# RECORDS PROVIDED
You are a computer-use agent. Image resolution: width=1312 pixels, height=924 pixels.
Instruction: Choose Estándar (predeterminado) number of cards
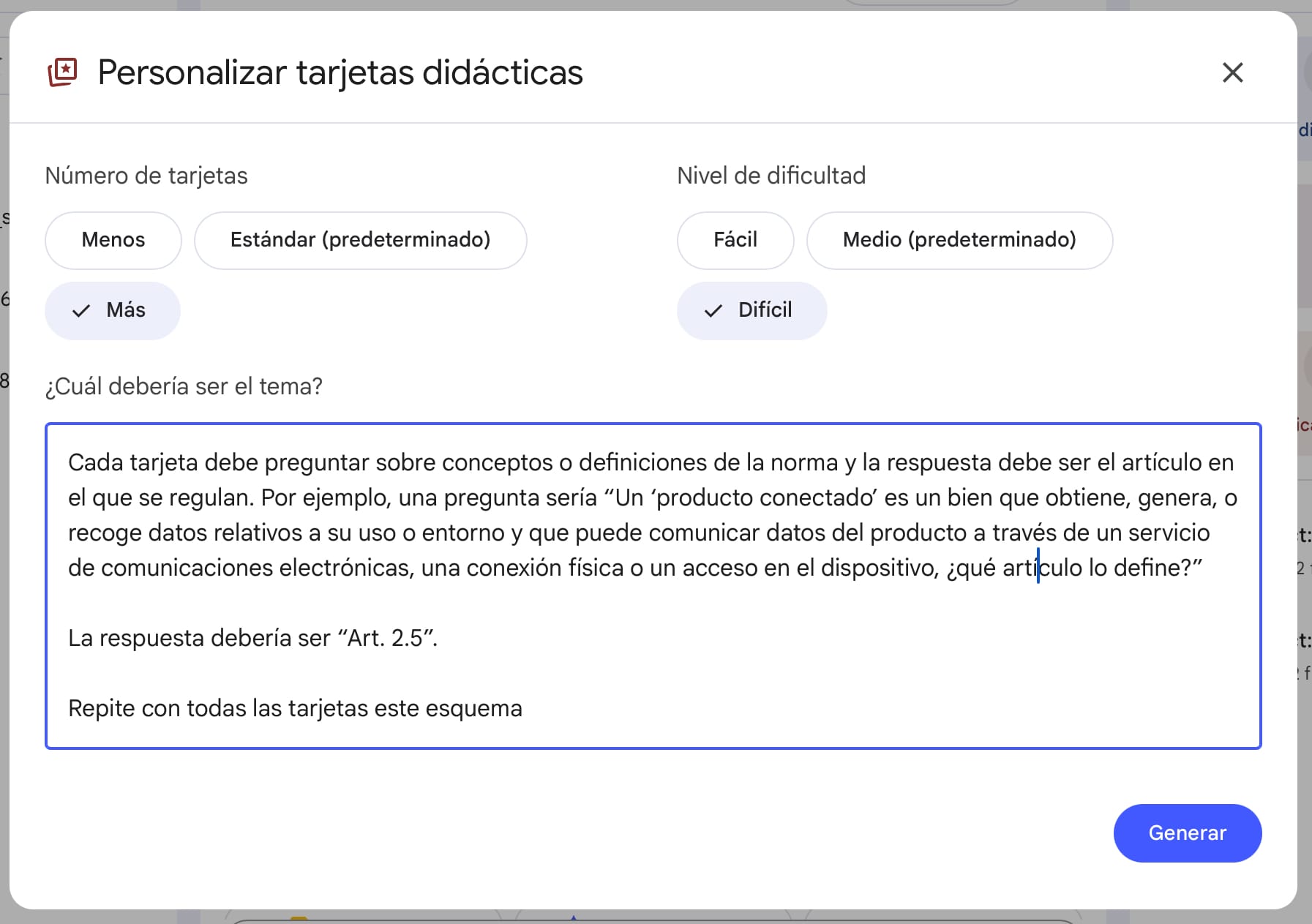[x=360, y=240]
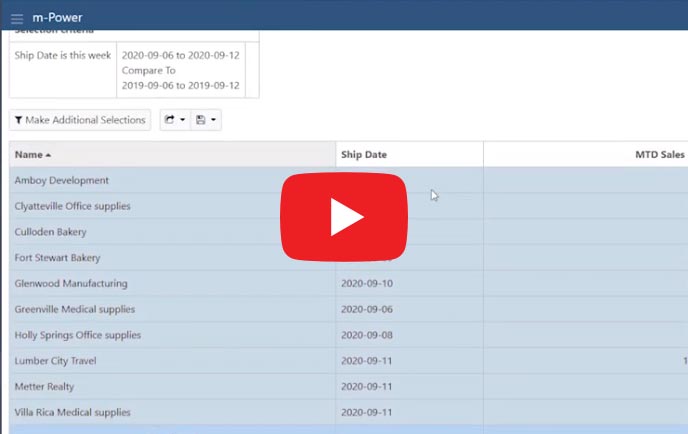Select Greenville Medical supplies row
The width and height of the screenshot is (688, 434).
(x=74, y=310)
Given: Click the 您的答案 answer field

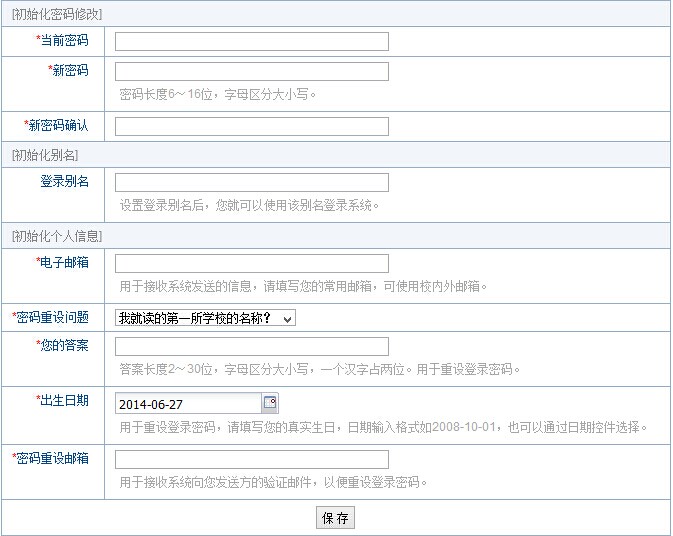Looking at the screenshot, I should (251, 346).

--

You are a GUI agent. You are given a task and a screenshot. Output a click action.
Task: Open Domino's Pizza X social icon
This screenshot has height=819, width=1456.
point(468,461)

# AIM OF THE EXERCISE
Your answer should be a single number: the count of lines in the data that include the word "agent".

# OUTPUT
2